Required work: Give again, word for word, each line below starting at the one that contains "This screenshot has height=232, width=398." and ending at the one that contains "Close the Choose what to install dialog".

[Data entries]
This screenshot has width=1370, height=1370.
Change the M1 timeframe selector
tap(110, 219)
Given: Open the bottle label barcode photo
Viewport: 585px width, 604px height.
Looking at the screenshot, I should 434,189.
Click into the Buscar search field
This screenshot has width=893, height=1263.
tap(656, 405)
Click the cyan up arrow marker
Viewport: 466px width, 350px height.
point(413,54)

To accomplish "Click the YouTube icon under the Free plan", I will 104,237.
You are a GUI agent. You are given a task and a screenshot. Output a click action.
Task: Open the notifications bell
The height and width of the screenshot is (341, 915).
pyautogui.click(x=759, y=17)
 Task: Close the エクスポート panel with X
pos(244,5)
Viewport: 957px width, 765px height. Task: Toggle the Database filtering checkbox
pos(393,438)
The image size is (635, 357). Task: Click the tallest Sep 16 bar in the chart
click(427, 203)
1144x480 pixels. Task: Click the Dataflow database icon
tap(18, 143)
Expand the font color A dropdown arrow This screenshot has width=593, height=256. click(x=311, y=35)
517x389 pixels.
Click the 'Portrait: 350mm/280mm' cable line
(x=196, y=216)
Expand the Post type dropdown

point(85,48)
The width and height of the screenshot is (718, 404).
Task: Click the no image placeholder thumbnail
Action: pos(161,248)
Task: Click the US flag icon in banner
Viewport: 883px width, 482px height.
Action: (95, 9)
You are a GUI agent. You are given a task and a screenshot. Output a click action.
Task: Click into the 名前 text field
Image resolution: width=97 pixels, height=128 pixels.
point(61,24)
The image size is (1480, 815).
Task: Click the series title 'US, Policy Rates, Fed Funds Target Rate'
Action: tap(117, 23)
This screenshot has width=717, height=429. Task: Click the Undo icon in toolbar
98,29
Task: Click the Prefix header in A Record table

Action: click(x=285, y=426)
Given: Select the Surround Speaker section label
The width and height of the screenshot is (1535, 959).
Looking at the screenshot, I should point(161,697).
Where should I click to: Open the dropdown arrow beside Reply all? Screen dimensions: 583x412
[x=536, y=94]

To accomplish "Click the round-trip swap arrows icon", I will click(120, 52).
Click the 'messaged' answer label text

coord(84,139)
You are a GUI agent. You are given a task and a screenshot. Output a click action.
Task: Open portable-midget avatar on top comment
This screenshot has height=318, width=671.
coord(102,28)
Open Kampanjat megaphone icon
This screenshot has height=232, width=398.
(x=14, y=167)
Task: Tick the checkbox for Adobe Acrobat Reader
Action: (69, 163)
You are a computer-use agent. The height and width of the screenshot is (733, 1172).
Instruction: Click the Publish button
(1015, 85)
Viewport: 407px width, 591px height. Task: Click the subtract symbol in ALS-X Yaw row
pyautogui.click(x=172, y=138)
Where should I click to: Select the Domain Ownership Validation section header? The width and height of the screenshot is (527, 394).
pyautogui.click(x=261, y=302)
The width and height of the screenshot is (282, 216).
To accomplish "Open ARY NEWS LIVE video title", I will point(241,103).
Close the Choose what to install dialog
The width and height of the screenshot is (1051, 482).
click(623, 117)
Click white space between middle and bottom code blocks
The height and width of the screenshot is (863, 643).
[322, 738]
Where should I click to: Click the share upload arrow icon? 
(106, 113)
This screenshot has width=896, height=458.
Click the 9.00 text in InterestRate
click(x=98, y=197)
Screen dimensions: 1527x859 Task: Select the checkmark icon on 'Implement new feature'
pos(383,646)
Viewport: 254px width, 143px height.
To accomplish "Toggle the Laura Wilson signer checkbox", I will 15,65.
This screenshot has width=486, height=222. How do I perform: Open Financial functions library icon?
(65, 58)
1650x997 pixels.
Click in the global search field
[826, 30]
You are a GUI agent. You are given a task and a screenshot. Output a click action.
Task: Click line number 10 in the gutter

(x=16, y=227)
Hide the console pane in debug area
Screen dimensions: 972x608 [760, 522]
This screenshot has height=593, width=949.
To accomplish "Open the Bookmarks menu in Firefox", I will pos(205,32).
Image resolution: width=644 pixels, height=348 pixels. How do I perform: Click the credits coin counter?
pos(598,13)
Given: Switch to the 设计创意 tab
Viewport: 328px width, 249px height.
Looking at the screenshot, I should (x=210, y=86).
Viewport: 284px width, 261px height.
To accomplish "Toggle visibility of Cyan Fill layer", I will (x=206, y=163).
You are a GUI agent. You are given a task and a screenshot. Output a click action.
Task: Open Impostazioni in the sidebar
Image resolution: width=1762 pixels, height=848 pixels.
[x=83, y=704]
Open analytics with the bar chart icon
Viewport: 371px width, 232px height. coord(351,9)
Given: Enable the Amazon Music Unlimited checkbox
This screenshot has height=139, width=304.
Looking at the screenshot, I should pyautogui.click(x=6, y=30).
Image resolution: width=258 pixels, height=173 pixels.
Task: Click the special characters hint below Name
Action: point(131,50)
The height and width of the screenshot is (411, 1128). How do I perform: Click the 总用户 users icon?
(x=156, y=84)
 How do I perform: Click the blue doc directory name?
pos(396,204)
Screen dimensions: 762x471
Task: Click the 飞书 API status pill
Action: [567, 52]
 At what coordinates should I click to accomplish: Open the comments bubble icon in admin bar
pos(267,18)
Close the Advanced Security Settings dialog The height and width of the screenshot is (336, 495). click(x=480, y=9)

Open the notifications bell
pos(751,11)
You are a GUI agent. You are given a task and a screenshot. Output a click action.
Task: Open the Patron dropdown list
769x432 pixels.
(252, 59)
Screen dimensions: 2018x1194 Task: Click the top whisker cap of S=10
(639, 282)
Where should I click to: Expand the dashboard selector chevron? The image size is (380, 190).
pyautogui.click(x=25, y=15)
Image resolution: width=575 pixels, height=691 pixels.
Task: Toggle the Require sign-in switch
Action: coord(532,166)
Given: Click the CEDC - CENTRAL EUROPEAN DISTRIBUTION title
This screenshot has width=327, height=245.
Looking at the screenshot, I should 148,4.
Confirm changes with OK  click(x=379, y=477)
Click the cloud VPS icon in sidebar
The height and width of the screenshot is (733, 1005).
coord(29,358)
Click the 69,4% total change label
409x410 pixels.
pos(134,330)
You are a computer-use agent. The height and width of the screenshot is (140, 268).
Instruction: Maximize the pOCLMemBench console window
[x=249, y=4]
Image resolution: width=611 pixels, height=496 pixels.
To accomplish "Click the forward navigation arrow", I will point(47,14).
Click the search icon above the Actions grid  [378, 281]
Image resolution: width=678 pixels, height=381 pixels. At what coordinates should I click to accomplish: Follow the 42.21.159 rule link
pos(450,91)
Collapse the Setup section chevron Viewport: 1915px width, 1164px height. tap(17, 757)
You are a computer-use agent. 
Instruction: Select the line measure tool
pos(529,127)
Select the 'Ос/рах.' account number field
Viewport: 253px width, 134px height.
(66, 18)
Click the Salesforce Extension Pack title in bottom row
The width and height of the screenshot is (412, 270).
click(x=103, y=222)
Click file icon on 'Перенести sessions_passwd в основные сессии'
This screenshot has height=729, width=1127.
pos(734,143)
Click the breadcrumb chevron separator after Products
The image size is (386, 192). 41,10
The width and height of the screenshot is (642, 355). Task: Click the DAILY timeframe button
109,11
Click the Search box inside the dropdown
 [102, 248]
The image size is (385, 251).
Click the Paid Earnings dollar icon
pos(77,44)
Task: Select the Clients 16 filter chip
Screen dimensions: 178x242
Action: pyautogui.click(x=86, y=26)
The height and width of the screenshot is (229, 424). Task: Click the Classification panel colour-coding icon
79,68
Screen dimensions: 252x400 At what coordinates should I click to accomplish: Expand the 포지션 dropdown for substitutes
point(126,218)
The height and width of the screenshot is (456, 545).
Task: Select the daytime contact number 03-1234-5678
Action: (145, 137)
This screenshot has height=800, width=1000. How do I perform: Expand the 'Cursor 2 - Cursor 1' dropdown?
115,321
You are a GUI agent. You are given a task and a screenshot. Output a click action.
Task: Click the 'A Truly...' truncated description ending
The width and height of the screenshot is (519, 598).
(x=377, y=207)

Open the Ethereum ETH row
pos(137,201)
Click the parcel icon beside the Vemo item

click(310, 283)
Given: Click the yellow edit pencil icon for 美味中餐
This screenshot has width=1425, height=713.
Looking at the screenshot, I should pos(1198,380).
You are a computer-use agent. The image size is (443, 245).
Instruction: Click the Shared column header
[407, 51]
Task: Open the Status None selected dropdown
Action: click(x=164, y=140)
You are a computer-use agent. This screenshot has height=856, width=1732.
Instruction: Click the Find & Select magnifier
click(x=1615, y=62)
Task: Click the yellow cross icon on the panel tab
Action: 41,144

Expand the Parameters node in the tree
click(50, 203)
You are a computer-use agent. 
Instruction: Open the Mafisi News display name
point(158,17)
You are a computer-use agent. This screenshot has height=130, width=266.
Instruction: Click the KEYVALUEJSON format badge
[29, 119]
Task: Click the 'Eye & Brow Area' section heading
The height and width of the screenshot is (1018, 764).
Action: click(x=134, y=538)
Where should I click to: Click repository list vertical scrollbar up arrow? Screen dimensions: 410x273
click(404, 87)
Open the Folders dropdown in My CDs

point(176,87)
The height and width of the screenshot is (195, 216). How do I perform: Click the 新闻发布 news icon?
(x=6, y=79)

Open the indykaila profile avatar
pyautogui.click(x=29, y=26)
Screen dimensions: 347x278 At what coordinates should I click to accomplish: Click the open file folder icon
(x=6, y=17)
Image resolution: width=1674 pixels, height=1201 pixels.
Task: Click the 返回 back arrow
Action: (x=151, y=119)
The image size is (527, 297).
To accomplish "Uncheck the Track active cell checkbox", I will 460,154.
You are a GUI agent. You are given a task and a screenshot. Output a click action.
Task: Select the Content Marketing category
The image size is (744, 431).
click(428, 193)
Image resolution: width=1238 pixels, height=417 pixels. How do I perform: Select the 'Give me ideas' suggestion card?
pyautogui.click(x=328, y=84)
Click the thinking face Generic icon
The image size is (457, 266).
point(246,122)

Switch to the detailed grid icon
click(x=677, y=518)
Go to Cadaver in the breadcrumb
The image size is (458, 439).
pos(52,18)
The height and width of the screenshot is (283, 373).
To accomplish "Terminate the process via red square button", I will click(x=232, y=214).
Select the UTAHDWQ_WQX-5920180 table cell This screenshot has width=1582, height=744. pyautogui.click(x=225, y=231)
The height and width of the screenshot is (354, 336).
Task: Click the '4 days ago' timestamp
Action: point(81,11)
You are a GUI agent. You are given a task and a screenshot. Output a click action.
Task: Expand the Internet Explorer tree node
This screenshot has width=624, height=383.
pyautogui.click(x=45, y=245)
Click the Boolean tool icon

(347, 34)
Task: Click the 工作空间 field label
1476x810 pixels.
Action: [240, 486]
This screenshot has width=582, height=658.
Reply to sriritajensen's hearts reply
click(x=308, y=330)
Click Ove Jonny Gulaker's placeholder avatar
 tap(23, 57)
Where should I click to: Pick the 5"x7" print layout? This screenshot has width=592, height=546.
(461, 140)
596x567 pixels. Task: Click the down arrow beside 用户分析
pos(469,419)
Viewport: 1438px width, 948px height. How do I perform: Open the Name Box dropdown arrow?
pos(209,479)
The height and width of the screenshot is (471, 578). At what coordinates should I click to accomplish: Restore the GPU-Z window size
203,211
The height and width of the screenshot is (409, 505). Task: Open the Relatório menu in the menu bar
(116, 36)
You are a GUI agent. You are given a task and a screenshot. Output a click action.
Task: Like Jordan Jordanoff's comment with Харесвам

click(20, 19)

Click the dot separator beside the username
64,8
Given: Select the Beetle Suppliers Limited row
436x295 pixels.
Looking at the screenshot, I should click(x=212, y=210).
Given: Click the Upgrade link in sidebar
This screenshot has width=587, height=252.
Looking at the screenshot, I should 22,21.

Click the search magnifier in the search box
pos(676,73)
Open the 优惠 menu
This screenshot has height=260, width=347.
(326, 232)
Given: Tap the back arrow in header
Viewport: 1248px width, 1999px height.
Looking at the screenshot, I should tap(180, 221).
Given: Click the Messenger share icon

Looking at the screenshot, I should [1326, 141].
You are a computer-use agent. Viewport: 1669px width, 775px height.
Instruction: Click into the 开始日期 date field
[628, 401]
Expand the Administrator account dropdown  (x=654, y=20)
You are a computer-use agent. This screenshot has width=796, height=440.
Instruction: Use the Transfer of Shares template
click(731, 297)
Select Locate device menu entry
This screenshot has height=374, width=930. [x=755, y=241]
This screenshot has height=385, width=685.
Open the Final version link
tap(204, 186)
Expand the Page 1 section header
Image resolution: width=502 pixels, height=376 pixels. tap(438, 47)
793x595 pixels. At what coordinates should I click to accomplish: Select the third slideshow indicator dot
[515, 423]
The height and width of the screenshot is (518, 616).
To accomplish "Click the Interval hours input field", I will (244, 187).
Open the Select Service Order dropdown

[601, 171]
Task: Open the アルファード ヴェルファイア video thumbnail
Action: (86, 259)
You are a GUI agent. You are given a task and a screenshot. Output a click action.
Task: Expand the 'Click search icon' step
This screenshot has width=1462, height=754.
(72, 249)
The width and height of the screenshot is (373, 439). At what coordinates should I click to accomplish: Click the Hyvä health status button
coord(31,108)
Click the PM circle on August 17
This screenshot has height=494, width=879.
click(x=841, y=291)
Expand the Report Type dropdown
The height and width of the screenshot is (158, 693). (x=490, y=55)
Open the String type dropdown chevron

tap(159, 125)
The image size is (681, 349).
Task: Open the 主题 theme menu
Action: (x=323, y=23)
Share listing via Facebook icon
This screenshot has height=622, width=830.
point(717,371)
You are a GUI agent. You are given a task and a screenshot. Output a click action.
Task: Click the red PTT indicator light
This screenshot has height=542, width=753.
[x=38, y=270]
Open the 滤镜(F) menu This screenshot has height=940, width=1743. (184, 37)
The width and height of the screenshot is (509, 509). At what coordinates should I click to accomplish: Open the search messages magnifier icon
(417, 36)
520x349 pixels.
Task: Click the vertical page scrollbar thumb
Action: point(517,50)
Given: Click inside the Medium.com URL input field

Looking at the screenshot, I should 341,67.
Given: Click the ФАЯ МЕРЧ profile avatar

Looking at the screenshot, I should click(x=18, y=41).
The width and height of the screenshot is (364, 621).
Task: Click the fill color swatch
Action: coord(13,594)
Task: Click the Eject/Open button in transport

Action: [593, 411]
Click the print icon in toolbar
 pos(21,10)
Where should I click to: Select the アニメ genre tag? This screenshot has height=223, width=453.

Expected output:
This screenshot has height=232, width=398.
(x=14, y=167)
Task: Tick the checkbox for Adobe Acrobat Reader
Action: (69, 163)
You are a computer-use agent. The height and width of the screenshot is (733, 1172).
Instruction: Click the Publish button
(1015, 85)
Viewport: 407px width, 591px height. Task: Click the subtract symbol in ALS-X Yaw row
pyautogui.click(x=172, y=138)
Where should I click to: Select the Domain Ownership Validation section header? The width and height of the screenshot is (527, 394).
pyautogui.click(x=261, y=302)
The width and height of the screenshot is (282, 216).
To accomplish "Open ARY NEWS LIVE video title", I will point(241,103).
Close the Choose what to install dialog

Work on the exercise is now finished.